++++ STORED DATA

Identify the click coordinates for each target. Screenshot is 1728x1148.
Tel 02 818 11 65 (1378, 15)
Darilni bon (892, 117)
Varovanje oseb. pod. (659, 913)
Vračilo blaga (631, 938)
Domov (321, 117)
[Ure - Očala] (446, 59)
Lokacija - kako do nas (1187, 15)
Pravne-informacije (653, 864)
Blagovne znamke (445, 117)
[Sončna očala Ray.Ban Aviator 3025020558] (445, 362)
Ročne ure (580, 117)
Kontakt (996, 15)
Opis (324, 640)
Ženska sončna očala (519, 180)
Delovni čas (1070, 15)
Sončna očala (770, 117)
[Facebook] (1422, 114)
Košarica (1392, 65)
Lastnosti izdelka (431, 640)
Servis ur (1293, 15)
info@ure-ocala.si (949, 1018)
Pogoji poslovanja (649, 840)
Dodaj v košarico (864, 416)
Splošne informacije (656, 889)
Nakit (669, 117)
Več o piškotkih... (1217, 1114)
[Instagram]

++++++++
++++ STORED DATA

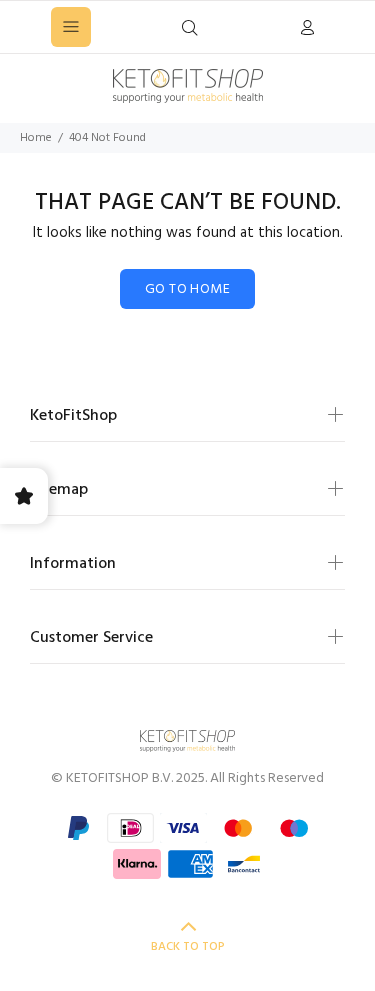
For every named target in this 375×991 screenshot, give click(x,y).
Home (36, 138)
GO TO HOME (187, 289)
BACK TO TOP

++++++++

> [EXERCISE AIM] Referring to the material above, set down exactly the lines between the line with "[Facebook] (1422, 114)" and the line with "[Instagram]", inclusive, and no other lines.

> [ANSWER SPACE]
[Facebook] (1422, 114)
Košarica (1392, 65)
Lastnosti izdelka (431, 640)
Servis ur (1293, 15)
info@ure-ocala.si (949, 1018)
Pogoji poslovanja (649, 840)
Dodaj v košarico (864, 416)
Splošne informacije (656, 889)
Nakit (669, 117)
Več o piškotkih... (1217, 1114)
[Instagram]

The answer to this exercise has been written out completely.